2026 HYUNDAI IONIQ 9 PERFORMANCE CALLIGRAPHY

UPON SEEING the all-electric Hyundai Ioniq 9 SUV for the first time you cannot help but register its visual mass—a monolithic embiggenment brought about by the body-colored spats in the wheel wells; the blownglass curvatures of the hood, grille and rear hatch; the reduction of the beltline (lower) and shoulder line (upper) to mere graphics; the high sill under the side windows; and the tiny outside rearview mirrors.

We can assume the effect was deliberate.

The girthy tumescence on the outside thus conveys the Jonah-and-the-whale roominess inside, enclosing 163.4 cubic feet of passenger volume. Built on Hyundai Motor Group’s flexible EV architecture, the Ioniq 9 has the longest wheelbase (123.2 inches) of any of its platform siblings. Most of this dimensional treasure has been spent on the middlerow seats, allowing the three-row family hauler to claim best-in-class legroom and headroom.

In aspect and dimension, Hyundai’s new EV flagship is very much an East-meets-West affair. The Hyundai Motor Group—now the fourth largest in the U.S. in terms of volume—is also a player in the status van segment in the Asian Pacific, including Japan and China.

These tastes inform the Ioniq 9’s design, specifically in its focus on the mid-cabin lifestyle. Please note the second- row door shutlines. The Ioniq 9 is Johnny Longdoor.

Ease-of-access through the side doors is not everything but—as a parent who had to stuff child-safety seats the size of theater recliners through a door hole— it’s something. The optimum solution is minivan-like sliding side doors. The Ioniq 9’s generous door openings and swing angle of almost 90 degrees constitute the next best thing.

These doors open onto a large, airy and curiously vacant space, a faux-leather padded cell with a view. This seemingly unusable space makes sense when you recline the push-button climate- controlled captain’s chairs and deploy the power footrests. You up there!

Smell my feet!

If the Ioniq 9’s visual mass doesn’t get your attention, the Newtonian kind certainly will.

Our dual-motor Calligraphy tipped the scales at 6,008 pounds, with the 110-kWh battery pack accounting for roughly one quarter of the curb weight, by my estimate.

The base model, with a single 160kW rear motor (215 hp), is rated at 335 miles of range.

The Calligraphy—with dual motor AWD (422 hp and 516 lb-ft.); larger and more luscious wheels and tires; and lengthier equipment list—can only manage 311 miles of range, officially.

Range is less of an issue since Hyundai adopted the North American Charging Standard port, which allows Hyundai owners access to Tesla’s ubiquitous Supercharger stations. However, if they’re in a hurry, they may want to skip it. The 610V battery system will actually charge faster at a 350kW DC direct charger (10-80% capacity in 24 minutes) than at a Tesla V3 Supercharger (40 minutes).

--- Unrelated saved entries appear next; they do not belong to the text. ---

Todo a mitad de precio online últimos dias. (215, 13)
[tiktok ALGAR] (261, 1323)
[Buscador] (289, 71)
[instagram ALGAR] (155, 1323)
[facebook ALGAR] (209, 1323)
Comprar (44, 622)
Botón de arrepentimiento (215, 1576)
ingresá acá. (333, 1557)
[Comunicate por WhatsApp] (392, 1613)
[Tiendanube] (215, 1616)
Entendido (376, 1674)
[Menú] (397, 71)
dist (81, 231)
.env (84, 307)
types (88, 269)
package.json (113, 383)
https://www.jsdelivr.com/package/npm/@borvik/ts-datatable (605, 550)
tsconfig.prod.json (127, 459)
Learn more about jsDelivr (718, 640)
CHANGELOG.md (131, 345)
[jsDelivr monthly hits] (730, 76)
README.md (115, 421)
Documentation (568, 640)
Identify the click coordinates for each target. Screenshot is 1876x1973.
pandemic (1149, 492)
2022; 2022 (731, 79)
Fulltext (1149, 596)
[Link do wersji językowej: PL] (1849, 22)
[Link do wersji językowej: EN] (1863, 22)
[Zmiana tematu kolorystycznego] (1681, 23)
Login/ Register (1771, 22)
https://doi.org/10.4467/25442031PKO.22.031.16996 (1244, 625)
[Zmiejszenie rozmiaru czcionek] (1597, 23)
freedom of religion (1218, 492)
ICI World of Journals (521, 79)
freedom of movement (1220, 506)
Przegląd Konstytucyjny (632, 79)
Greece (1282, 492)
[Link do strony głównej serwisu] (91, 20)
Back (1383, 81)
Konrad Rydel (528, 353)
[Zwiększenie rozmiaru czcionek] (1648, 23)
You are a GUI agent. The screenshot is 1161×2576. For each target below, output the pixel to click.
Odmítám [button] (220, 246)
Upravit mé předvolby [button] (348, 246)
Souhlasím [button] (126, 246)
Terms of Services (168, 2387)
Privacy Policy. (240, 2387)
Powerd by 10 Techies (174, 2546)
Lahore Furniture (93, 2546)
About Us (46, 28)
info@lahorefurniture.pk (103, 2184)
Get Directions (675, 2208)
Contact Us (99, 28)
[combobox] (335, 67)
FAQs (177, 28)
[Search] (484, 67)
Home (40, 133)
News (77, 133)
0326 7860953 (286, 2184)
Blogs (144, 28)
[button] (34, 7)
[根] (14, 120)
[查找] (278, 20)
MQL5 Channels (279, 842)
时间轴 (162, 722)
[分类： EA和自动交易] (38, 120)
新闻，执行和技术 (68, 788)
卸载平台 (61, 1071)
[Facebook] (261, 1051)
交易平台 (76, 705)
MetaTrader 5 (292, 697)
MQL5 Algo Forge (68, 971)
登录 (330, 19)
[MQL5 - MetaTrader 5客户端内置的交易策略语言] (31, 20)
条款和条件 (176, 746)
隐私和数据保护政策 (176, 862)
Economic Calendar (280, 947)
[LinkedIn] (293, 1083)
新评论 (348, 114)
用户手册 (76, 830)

Charging in the wild would be atypical, anyway. These vehicles will sleep in suburban garages and driveways, enjoying the luxury of home charging. Unless Mom is some sort of organ-transplant courier, the Ioniq 9’s range is more than sufficient.

One of the valid objections to EVs is that, because of their weight, they consume tires more quickly than ICE vehicles. This in turn produces excess particulate pollution as the rubber is atomized into the atmosphere.

We are united in our concern over the relationship between vehicle mass and particulate pollution. I know a few hundred thousand diesel pickups that need talking to.

I would only note that the trend lines in battery technology— lighter, smaller, more energy dense by weight and volume—are all quite favorable. A half decade from now, successors to the Ioniq 9 will weigh less, not more, than the ICE equivalents.

The Ioniq 9 door handles— flush-mounted, power-assisted— feel hefty and well anchored. Consumers hate a weak handshake. The triple--sealing door gaskets shut with a gratifying whuump— all except the power rear hatch, which closes with the soft whine of a stepper motor.

As is the case with most EVs, the absence of a gaspowered engine required extra effort to quell noise, vibration and harshness (NVH) that would otherwise step forward. The Ioniq 9’s NVH team crushed it, building in fullspectrum cabin refinement.

The ioniq 9 has a tall saddle. Once seated in the cushy leatherette-upholstered driver’s chair, you’ll have a look around. Where’d they put it? The Start button is on the gear selector, behind and to the lower right of the steering wheel. The selector itself toggles between Forward and Reverse.

The Park button is at the end of the wand. Paddle shifters behind said steering wheel adjust regenerative braking thresholds, from low to high. I found myself using the paddle shifters to adjust the regenerative braking threshold to get to onepedal driving mode. Most drivers probably won’t.

Floating just below the dash horizon, two 12.3-inch LCD screens abut to form the dramatic widescreen display, segregating driver’s information on the left from the touch screen on the right.

The embedded IT is reasonably current, lag-free and autodidactic, with a series of swipeable pages and tappable icons to access preferences and system settings.

From there your eyes will likely fix on the marbleized gray trim fascia in the dash. Do we love that? No, we do not.

Keep your head on a swivel. The Ioniq 9 is not especially long—199.2 inches, nose to tail—but its 123.2inch wheelbase means it’s a bit slow to come about, with a yacht-like turning diameter of 41 feet. It could use a bow thruster.

On open roads it gets smaller. Outward sightlines are quite good. The big van’s body motions are pleasantly constrained by the roughly 1,500 pounds below the floorboards acting as a mass damper.

In Sport mode, the Ioniq 9 will quietly spill its guts to the maximum, summoning a stout 700 Nm (516 lb-ft) to the breach, giving the posh, soft van a swift kick in the ass. OK, that works. According to Hyundai, the AWD Performance versions clock a 0-60 mph pass in 4.9 seconds. Even in the default Normal mode, the van’s driving demeanor is plenty frisky, if any three tons can be considered so.

For as big as it is, the Ioniq 9’s charm often comes down to small, thoughtful touches. Like other models in the Hyundai Motor Group, the Ioniq 9 features a superconvenient sliding center console with a padded elbow/ arm rest. The forward section hosts the inductive charger, with pixel-like LEDs indicating its status; the terrain and drive mode selector switches; and the fingerprint reader, which allows owners to bio-lock their vehicles.

All that charm adds up, though: $79,540, as tested.

Assembled in the faraway land of Georgia, the Ioniq 9 uses domestically supplied batteries, so it doesn’t incur import tariffs. It also qualifies for the $7,500 federal EV tax credit now hanging by a thread in Congress.

I don’t see the price getting any smaller, anytime soon.

The spacious and long Ioniq 9 boasts best-inclass legroom and headroom.